On August 18, 2011, FINRA issued Regulatory Notice 11-39 to provide additional guidance on the application of FINRA rules governing communications with the public to social media sites. The notice was provided to address a number of questions that FINRA received regarding recordkeeping, supervision, third-party posts/links on firm websites and accessing social media sites from personal devices following Regulatory Notice 10-06, which provided initial guidance on member firms‟ use of blogs and social networking websites. Specifically, the Notice provides for the following:

  • A firm‟s responsibilities under NASD Rule 3010 require the registered principal to review, prior to use, any social media site that an associated person intends to employ for a business purpose. The registered principal may approve use of the site for a business purpose only if the principal has determined that the associated person can and will comply with all applicable FINRA rules, the federal securities laws and all recordkeeping requirements.

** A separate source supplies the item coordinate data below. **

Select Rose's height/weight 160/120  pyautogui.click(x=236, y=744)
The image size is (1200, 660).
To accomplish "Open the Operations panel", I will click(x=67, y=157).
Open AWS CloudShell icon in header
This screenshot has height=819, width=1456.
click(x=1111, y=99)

  • Firms may not establish a link to any third-party site that the firm knows or has reason to know contains false or misleading content. FINRA notes that a firm is responsible under NASD Rule 2210 for content on a linked third-party site if the firm has “adopted” or has become “entangled” with the content on the third-party site. In addition, firms may delete inappropriate third-party content without being considered to have adopted such content.
  • Firms must adopt procedures to manage data feeds that are incorporated into their own websites. At a minimum, these procedures should include being familiar with the proficiency of the vendor supplying the data and its ability to provide data that is accurate as of the time it is presented on the firm‟s website. Firms must also understand the criteria employed by such vendors in producing the data they provide in order to determine whether the vendor is producing information in a reasonable manner.
  • For purposes of recordkeeping, the fact that a communication is transmitted using a personal device or technology has no bearing on whether the firm must maintain a record of the communication. In determining whether a particular communication is subject to recordkeeping requirements, firms should only look to whether a communication relates to its “business as such,” not the manner in which the communication is disseminated.
  • Firms may not sponsor a social media site or use a communication device that includes technology that automatically erases or deletes content.
  • Firms must conduct appropriate training and education concerning their policies, including those relating to social media.